Scania’s Transport Laboratory is showing the way towards emission-free logistics. Scania uses its own logistic system for field testing trucks, not only their own but also the competitors vehicles. The Scania trucks now run on fossil free HVO between Sweden and the production facility in Zwolle.

The internal transports are carried out by the Scania Transport Laboratory, which was founded in 2008 as an extension of Research and Development for on-the-road experience that mirrors actual customer operations.

Every day, the haulier operates eight truck and trailer combinations between the manufacturing plants in Södertälje, Sweden, and Zwolle in the Netherlands; each truck is driven for approximately 400,000 kilometres a year. That corresponds to three times a normal operational deployment, enabling Scania to rapidly assess product quality and performance.

In these operations from 2008 to 2018, Scania has gradually reduced fuel consumption to 23.9 litres per 100 kilometres, through introducing a series of efficiency enhancements. Initially, the focus was on optimised specifications, followed by dedicated driver training schemes.

From the start of operations, speeds were set at 80 kilometres an hour, which in itself reduces fuel consumption by ten percent with the added benefits of lower repair and maintenance costs, and a reduced risk of accidents. Two years later, boat-tails were added to trailers, and then tractors with double trailers were introduced, for a total length of 32 metres.

Reducing carbon emissions by nearly half
The Scania Transport Laboratory comprises a total of 45 trucks and coaches, of which 14 are tractors for long distance transport between Sweden and the Netherlands. The remaining 22 trucks are deployed in short distance transports, primarily between production units in Södertälje. Additionally, the transport lab operates five staff coaches between Stockholm and Södertälje.
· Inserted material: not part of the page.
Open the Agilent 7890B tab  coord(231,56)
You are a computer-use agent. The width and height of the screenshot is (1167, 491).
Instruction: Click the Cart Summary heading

Initially, the carbon footprint generated by these transports was 65 grams per ton-kilometre, which by 2017 had been reduced to 28 grams per ton-kilometre. This reduction was mainly achieved through lower fuel consumption, but operating ethanol, gas and hybrid trucks on local routes also contributed.

A strategic switch to HVO
Earlier this year, the transport lab took a strategic decision to exclusively operate on Hydrotreated Vegetable Oil (HVO) a near-zero carbon alternative to diesel available in Sweden. HVO now accounts for more than 90 percent of the laboratory’s annual fuel usage of approximately 1.6 million litres.

“On the trips to and from Zwolle we’re running close to empty tanks, but our drivers are trained to economise on fuel as much as possible on the 1,500-kilometre journey,” says Jan Björkund, Managing Director of Scania Transport Laboratory.

Since the laboratory feeds back invaluable operational data to Scania’s R&D, it is keen to put the latest vehicles to the test. Later this autumn, the fleet will include a liquefied biogas tractor unit, as well as Scania’s latest generation compressed biogas, ethanol-powered and hybrid trucks.